RNA aptamer-driven ECL biosensing for tracing histone acetylation based on nano-prism substrate and cascade DNA amplification strategy

Abstract

A new RNA aptamer-involved electrochemiluminescence (ECL) strategy for sensitive detection of histone acetyltransferase (HAT p300) is designed well based on coenzyme A (CoA)-initiated competitive response and advanced DNA nano-biotechnology. For the first time, this interesting analytical process is comprised of significant histone acetylation catalyzed by HAT p300, competitive replacement triggered by the specific binding of CoA and its RNA aptamer, stable scaffold guided by DNA nano-prism and typical amplification managed by hybrid chain reaction (HCR).

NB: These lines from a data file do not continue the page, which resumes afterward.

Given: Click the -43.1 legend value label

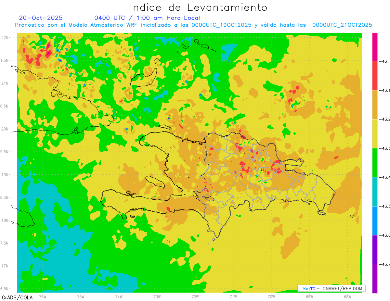Looking at the screenshot, I should click(x=384, y=90).
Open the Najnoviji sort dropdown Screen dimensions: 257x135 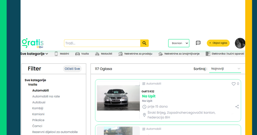pos(225,69)

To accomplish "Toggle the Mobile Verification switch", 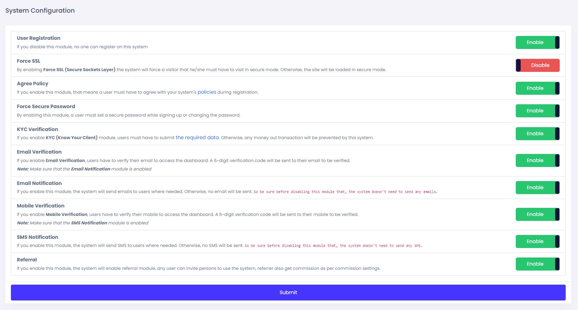I will (x=537, y=215).
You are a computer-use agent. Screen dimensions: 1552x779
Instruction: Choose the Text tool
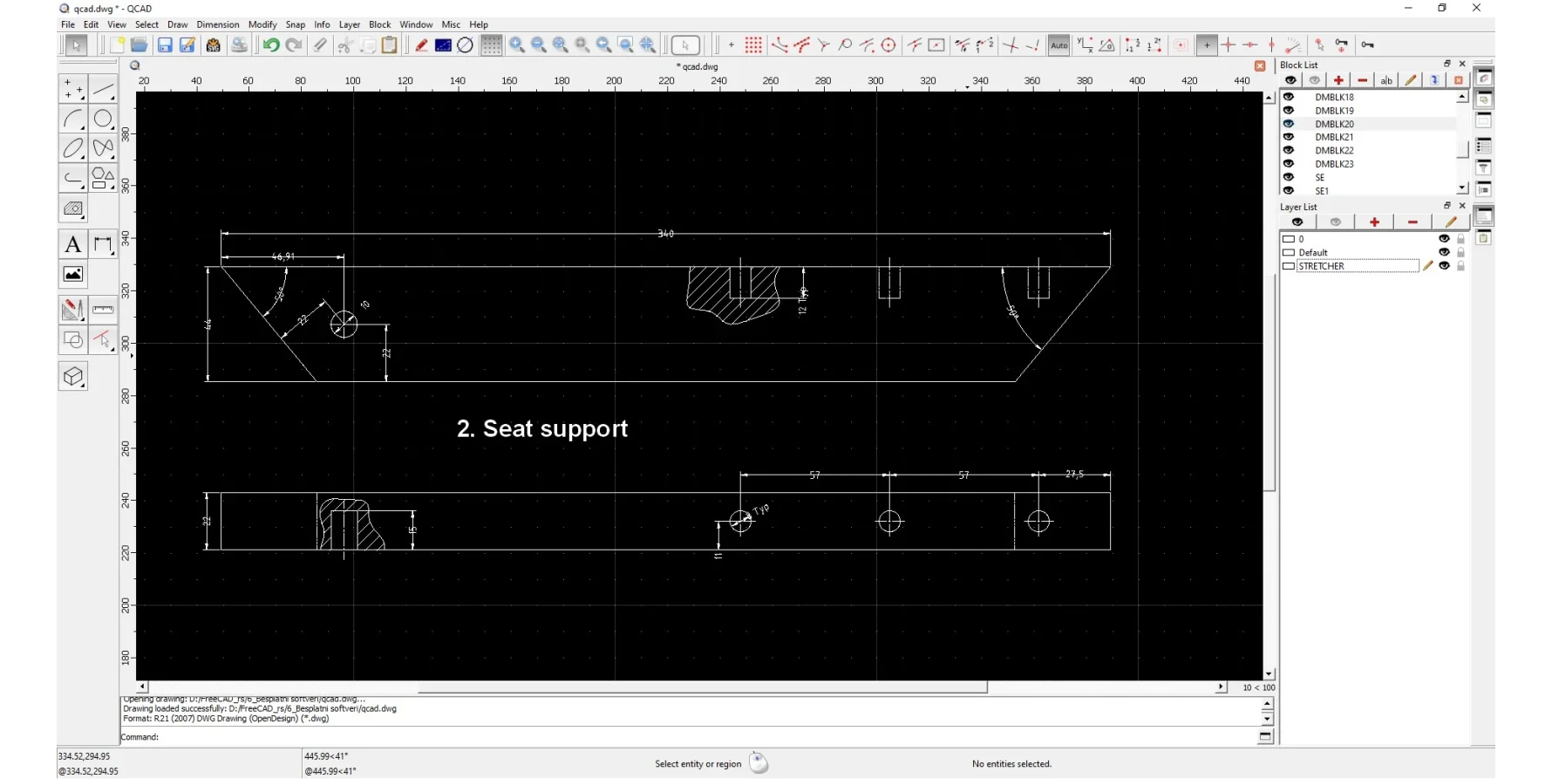tap(73, 245)
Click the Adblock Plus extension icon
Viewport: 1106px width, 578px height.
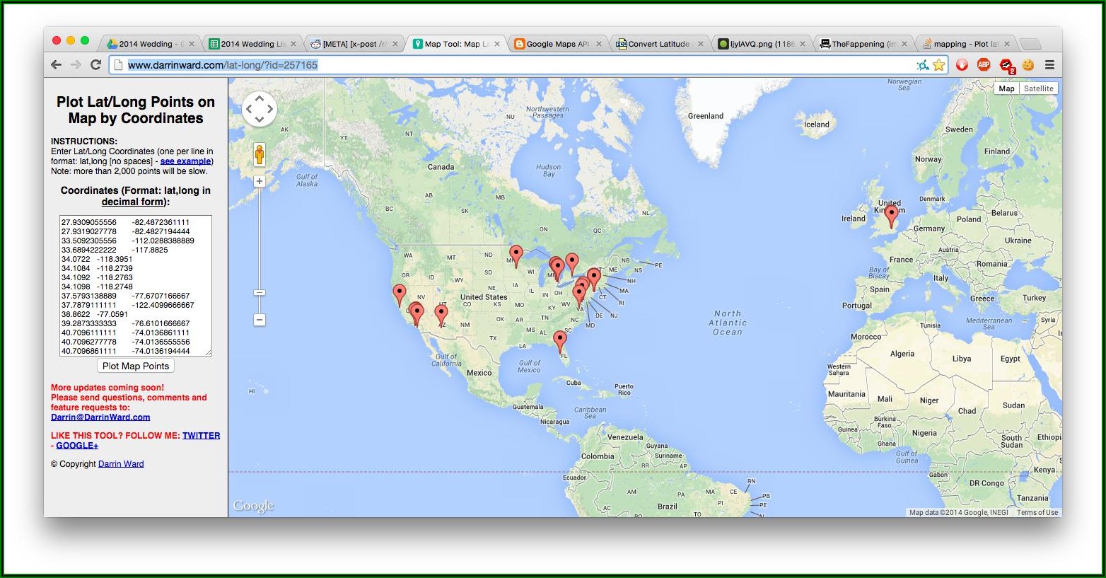tap(984, 65)
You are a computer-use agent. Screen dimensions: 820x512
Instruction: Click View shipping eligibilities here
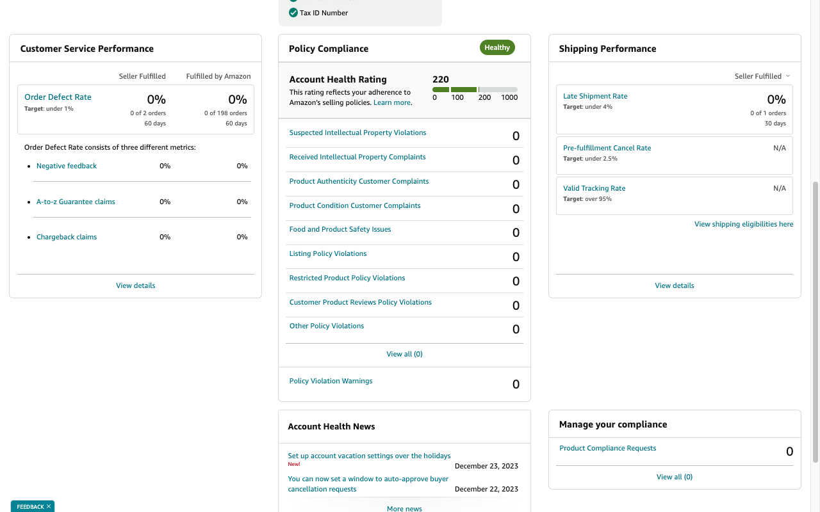pos(744,224)
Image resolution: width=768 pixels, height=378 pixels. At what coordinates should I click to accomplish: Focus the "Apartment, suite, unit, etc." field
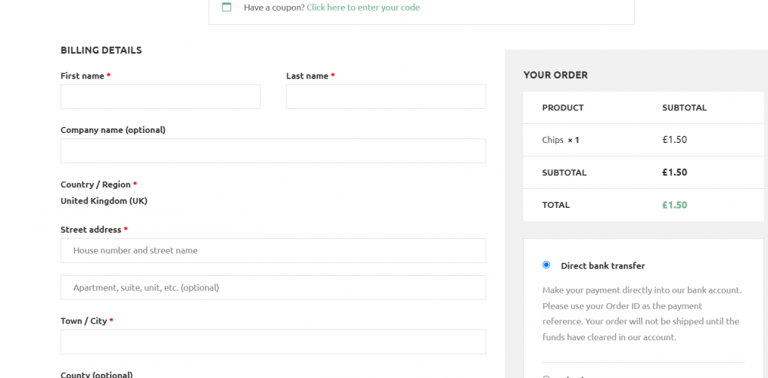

Upon recognition of the RNA aptamer to CoA generated in acetylation, auxiliary DNA (A-DNA) which can be captured by three hanging arms of the fabricated DNA nano-prism immobilized onto Au electrode surface is released from the aptamer/A-DNA complex. Moreover, A-DNA can also open skillfully one hairpin DNA (H1), then turning into HCR process by alternating hybridization with the other hairpin DNA (H2). Abundant Ru(phen)32+ molecules which have a strong interaction with dsDNA can result in a significant output. This proposed platform exhibits excellent specificity and sensitivity toward HAT p300 with a detection limit of 0.001 nM and takes on outstanding practicality and superiority, which presents a great potential for HAT p300 analysis in biomedical sciences.